**REQUIREMENT**: Each record in the listing below is to be duplicated exactly.

◆ ◆ ◆ ◆

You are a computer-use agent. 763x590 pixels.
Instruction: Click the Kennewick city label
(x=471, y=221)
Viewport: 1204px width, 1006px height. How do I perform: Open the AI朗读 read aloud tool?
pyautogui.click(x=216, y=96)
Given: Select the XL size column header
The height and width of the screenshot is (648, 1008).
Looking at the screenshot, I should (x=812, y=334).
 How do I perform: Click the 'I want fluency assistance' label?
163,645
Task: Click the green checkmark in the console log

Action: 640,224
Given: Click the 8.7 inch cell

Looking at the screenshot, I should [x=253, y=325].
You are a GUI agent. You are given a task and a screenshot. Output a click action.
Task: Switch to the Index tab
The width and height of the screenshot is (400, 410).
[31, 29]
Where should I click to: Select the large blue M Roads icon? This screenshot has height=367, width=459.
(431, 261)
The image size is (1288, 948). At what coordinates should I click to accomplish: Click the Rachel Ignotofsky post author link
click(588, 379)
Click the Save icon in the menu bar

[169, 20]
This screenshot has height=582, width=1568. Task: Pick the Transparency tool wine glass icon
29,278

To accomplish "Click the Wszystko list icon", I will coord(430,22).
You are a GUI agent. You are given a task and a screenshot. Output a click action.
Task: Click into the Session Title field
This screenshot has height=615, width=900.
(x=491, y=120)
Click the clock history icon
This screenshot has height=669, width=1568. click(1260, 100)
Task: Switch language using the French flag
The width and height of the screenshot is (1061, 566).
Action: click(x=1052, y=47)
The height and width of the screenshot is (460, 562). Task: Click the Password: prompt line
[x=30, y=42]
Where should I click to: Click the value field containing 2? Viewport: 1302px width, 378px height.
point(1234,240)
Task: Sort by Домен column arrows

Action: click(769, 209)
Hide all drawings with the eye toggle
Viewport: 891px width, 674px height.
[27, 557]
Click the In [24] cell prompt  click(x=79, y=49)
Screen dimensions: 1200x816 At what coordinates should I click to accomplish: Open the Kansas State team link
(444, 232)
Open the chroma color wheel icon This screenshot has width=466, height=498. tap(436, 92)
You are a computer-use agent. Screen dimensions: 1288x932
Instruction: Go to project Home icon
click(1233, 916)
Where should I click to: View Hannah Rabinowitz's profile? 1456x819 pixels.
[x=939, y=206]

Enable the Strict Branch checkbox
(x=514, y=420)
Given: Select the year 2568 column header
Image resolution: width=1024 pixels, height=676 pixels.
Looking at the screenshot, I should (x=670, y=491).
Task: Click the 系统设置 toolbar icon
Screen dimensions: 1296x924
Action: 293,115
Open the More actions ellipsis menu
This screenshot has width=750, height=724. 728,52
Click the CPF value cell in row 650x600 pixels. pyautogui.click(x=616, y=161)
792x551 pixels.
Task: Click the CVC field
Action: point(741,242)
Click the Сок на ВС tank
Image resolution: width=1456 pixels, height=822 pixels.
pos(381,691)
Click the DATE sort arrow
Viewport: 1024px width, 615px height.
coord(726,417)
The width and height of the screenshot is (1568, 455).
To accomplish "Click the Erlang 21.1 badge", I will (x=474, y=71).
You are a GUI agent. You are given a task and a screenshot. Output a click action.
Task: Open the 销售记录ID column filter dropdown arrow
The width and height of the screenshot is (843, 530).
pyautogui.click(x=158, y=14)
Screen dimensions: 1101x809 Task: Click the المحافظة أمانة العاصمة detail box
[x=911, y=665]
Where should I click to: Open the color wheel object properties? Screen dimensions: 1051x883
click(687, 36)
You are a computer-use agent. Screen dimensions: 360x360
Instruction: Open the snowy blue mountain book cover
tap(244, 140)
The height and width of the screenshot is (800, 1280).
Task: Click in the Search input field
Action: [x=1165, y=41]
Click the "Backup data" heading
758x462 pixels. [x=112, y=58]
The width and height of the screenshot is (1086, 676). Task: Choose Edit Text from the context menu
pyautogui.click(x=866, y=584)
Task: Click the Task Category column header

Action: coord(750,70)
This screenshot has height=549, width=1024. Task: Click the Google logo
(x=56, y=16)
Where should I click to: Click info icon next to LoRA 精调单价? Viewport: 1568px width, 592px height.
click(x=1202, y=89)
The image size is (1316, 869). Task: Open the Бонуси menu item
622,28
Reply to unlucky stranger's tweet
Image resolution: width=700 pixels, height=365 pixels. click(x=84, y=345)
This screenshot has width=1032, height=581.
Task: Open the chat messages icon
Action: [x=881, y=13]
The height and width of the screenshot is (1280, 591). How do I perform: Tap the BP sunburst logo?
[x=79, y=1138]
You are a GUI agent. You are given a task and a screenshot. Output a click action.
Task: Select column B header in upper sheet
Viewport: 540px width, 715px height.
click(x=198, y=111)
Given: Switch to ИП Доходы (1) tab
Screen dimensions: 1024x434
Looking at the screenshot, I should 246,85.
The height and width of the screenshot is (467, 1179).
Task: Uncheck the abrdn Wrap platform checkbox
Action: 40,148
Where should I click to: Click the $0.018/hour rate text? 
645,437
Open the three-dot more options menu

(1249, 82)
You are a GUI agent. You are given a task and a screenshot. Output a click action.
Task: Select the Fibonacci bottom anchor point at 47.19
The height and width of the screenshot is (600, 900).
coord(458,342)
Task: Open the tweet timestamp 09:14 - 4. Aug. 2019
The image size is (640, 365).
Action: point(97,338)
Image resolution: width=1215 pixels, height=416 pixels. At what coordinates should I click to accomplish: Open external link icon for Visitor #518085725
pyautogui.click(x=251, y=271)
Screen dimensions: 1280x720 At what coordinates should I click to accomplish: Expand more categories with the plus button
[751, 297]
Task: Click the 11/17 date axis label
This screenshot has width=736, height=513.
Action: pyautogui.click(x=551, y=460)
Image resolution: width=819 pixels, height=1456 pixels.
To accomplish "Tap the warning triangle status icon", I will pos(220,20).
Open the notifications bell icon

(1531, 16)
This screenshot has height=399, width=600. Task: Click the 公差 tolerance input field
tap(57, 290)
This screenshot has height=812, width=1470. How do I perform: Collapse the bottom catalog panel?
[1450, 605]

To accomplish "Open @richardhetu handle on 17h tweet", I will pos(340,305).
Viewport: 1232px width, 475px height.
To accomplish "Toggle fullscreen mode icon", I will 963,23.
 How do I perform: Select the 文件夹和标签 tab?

◆ ◆ ◆ ◆

**TASK OUTPUT**:
You are a computer-use agent. 763x590 pixels.
Instruction: Click the Kennewick city label
(x=471, y=221)
Viewport: 1204px width, 1006px height. How do I perform: Open the AI朗读 read aloud tool?
pyautogui.click(x=216, y=96)
Given: Select the XL size column header
The height and width of the screenshot is (648, 1008).
Looking at the screenshot, I should (x=812, y=334).
 How do I perform: Click the 'I want fluency assistance' label?
163,645
Task: Click the green checkmark in the console log

Action: 640,224
Given: Click the 8.7 inch cell

Looking at the screenshot, I should [x=253, y=325].
You are a GUI agent. You are given a task and a screenshot. Output a click action.
Task: Switch to the Index tab
The width and height of the screenshot is (400, 410).
[31, 29]
Where should I click to: Select the large blue M Roads icon? This screenshot has height=367, width=459.
(431, 261)
The image size is (1288, 948). At what coordinates should I click to accomplish: Click the Rachel Ignotofsky post author link
click(588, 379)
Click the Save icon in the menu bar

[169, 20]
This screenshot has height=582, width=1568. Task: Pick the Transparency tool wine glass icon
29,278

To accomplish "Click the Wszystko list icon", I will coord(430,22).
You are a GUI agent. You are given a task and a screenshot. Output a click action.
Task: Click into the Session Title field
This screenshot has height=615, width=900.
(x=491, y=120)
Click the clock history icon
This screenshot has height=669, width=1568. click(1260, 100)
Task: Switch language using the French flag
The width and height of the screenshot is (1061, 566).
Action: click(x=1052, y=47)
The height and width of the screenshot is (460, 562). Task: Click the Password: prompt line
[x=30, y=42]
Where should I click to: Click the value field containing 2? Viewport: 1302px width, 378px height.
point(1234,240)
Task: Sort by Домен column arrows

Action: click(769, 209)
Hide all drawings with the eye toggle
Viewport: 891px width, 674px height.
[27, 557]
Click the In [24] cell prompt  click(x=79, y=49)
Screen dimensions: 1200x816 At what coordinates should I click to accomplish: Open the Kansas State team link
(444, 232)
Open the chroma color wheel icon This screenshot has width=466, height=498. tap(436, 92)
You are a computer-use agent. Screen dimensions: 1288x932
Instruction: Go to project Home icon
click(1233, 916)
Where should I click to: View Hannah Rabinowitz's profile? 1456x819 pixels.
[x=939, y=206]

Enable the Strict Branch checkbox
(x=514, y=420)
Given: Select the year 2568 column header
Image resolution: width=1024 pixels, height=676 pixels.
Looking at the screenshot, I should (x=670, y=491).
Task: Click the 系统设置 toolbar icon
Screen dimensions: 1296x924
Action: 293,115
Open the More actions ellipsis menu
This screenshot has width=750, height=724. 728,52
Click the CPF value cell in row 650x600 pixels. pyautogui.click(x=616, y=161)
792x551 pixels.
Task: Click the CVC field
Action: point(741,242)
Click the Сок на ВС tank
Image resolution: width=1456 pixels, height=822 pixels.
pos(381,691)
Click the DATE sort arrow
Viewport: 1024px width, 615px height.
coord(726,417)
The width and height of the screenshot is (1568, 455).
To accomplish "Click the Erlang 21.1 badge", I will (x=474, y=71).
You are a GUI agent. You are given a task and a screenshot. Output a click action.
Task: Open the 销售记录ID column filter dropdown arrow
The width and height of the screenshot is (843, 530).
pyautogui.click(x=158, y=14)
Screen dimensions: 1101x809 Task: Click the المحافظة أمانة العاصمة detail box
[x=911, y=665]
Where should I click to: Open the color wheel object properties? Screen dimensions: 1051x883
click(687, 36)
You are a computer-use agent. Screen dimensions: 360x360
Instruction: Open the snowy blue mountain book cover
tap(244, 140)
The height and width of the screenshot is (800, 1280).
Task: Click in the Search input field
Action: [x=1165, y=41]
Click the "Backup data" heading
758x462 pixels. [x=112, y=58]
The width and height of the screenshot is (1086, 676). Task: Choose Edit Text from the context menu
pyautogui.click(x=866, y=584)
Task: Click the Task Category column header

Action: coord(750,70)
This screenshot has height=549, width=1024. Task: Click the Google logo
(x=56, y=16)
Where should I click to: Click info icon next to LoRA 精调单价? Viewport: 1568px width, 592px height.
click(x=1202, y=89)
The image size is (1316, 869). Task: Open the Бонуси menu item
622,28
Reply to unlucky stranger's tweet
Image resolution: width=700 pixels, height=365 pixels. click(x=84, y=345)
This screenshot has width=1032, height=581.
Task: Open the chat messages icon
Action: [x=881, y=13]
The height and width of the screenshot is (1280, 591). How do I perform: Tap the BP sunburst logo?
[x=79, y=1138]
You are a GUI agent. You are given a task and a screenshot. Output a click action.
Task: Select column B header in upper sheet
Viewport: 540px width, 715px height.
click(x=198, y=111)
Given: Switch to ИП Доходы (1) tab
Screen dimensions: 1024x434
Looking at the screenshot, I should 246,85.
The height and width of the screenshot is (467, 1179).
Task: Uncheck the abrdn Wrap platform checkbox
Action: 40,148
Where should I click to: Click the $0.018/hour rate text? 
645,437
Open the three-dot more options menu

(1249, 82)
You are a GUI agent. You are given a task and a screenshot. Output a click action.
Task: Select the Fibonacci bottom anchor point at 47.19
The height and width of the screenshot is (600, 900).
coord(458,342)
Task: Open the tweet timestamp 09:14 - 4. Aug. 2019
The image size is (640, 365).
Action: point(97,338)
Image resolution: width=1215 pixels, height=416 pixels. At what coordinates should I click to accomplish: Open external link icon for Visitor #518085725
pyautogui.click(x=251, y=271)
Screen dimensions: 1280x720 At what coordinates should I click to accomplish: Expand more categories with the plus button
[751, 297]
Task: Click the 11/17 date axis label
This screenshot has width=736, height=513.
Action: pyautogui.click(x=551, y=460)
Image resolution: width=819 pixels, height=1456 pixels.
To accomplish "Tap the warning triangle status icon", I will pos(220,20).
Open the notifications bell icon

(1531, 16)
This screenshot has height=399, width=600. Task: Click the 公差 tolerance input field
tap(57, 290)
This screenshot has height=812, width=1470. How do I perform: Collapse the bottom catalog panel?
[1450, 605]

To accomplish "Open @richardhetu handle on 17h tweet", I will pos(340,305).
Viewport: 1232px width, 475px height.
To accomplish "Toggle fullscreen mode icon", I will 963,23.
 How do I perform: Select the 文件夹和标签 tab?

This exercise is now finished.